Statistical analysis

Statistical analysis was carried out using R v3.3.355. Control data for the AMP gene expression analysis experiments were compared between experimental repeats for each gene and time point19. Briefly, a parametric multiple comparison analysis56 was used on a one-way ANOVA model with ΔCT as the response variable and replicate as the factor to test for pairwise differences (Table S9). The p-values were adjusted using the heteroscedasticity robust sandwich estimator for the covariance matrix57,58. AMP genes with controls showing significant differences in expression (Att18, CLys3, Col1, Col8, ColLA, ColLC) were excluded from the analysis. To further minimize differences, PBS controls were averaged per experiment and the relative gene expression levels (2ΔΔCT) of each infected individual were calculated with the corresponding mean control value.
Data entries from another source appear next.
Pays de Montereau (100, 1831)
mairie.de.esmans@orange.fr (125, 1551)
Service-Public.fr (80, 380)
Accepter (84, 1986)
The quantitative PCR results were then assigned to 15 categories according to the magnitude of the fold-changes for each gene: category 1: <−96, category 2: <−48, category 3: <−24, category 4: <−12, category 5: <−6, category 6: <−3, category 7: <−1.5, category 8: 0, category 9: >1.5, category 10: >3, category 11: >6, category 12: >12, category 13: >24, category 14: >48, and category 15: >96. For 2ΔΔCT values between zero and one, we calculated the negative inverse by dividing −1 with 2ΔΔCT, which expresses downregulations as fold change reductions in gene expression53. A heat map was plotted to compare the fold-change in gene expression between females and males at 24 and 48 h. Samples at 24 hpi were sorted for each sex by hierarchical agglomerative cluster analysis using Euclidean distance matrix computation and Ward’s minimum variance algorithm, as implemented in R using the functions dist and hclust59. The resulting order was also used for the samples at 48 h to facilitate the comparison of relative gene expression between females and males at both time points. Differences in survival rates were analysed using the R package survival v2.40-160 with the log-rank test (Kaplan-Meier) and Holm-corrected p-values.